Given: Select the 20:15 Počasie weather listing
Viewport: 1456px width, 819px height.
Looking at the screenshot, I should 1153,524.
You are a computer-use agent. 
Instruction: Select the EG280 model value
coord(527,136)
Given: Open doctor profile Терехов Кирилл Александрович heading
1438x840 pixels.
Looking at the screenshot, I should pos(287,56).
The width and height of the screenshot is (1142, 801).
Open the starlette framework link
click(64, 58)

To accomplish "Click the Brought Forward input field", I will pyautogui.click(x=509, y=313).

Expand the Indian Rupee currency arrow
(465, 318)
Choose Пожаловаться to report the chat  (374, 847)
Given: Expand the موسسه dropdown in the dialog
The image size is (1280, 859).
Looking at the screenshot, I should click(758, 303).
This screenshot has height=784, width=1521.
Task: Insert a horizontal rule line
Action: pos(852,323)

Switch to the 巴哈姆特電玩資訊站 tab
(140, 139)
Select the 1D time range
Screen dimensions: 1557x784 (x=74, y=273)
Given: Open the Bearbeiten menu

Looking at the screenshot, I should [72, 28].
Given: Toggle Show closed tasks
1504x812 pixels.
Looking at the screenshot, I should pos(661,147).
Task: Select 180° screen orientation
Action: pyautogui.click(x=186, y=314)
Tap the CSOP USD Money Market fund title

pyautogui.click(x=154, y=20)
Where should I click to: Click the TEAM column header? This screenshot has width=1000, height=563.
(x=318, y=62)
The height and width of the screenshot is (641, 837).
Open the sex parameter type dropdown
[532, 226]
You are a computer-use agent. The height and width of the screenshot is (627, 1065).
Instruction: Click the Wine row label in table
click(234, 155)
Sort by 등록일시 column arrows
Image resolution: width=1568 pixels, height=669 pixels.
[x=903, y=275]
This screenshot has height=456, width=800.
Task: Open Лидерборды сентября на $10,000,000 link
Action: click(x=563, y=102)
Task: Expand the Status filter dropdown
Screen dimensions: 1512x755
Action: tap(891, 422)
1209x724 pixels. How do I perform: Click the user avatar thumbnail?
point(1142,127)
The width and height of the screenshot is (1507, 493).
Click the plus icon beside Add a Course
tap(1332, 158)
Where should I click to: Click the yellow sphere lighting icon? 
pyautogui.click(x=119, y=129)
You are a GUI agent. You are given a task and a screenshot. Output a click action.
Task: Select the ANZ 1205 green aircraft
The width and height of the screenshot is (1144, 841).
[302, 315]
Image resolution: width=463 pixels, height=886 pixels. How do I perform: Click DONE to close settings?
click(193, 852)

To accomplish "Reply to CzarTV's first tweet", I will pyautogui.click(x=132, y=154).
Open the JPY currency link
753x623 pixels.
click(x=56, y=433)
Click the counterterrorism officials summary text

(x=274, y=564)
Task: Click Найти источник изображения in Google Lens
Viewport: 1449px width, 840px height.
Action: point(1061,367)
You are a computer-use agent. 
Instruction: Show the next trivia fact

* _What you need to do_
Can you turn the material from the line containing "Given: Expand the" through the line containing "Action: pos(852,323)" into a JSON list of strings, one string for each line, with blank lines left out?

* _Completed exercise_
[
  "Given: Expand the موسسه dropdown in the dialog",
  "The image size is (1280, 859).",
  "Looking at the screenshot, I should click(758, 303).",
  "This screenshot has height=784, width=1521.",
  "Task: Insert a horizontal rule line",
  "Action: pos(852,323)"
]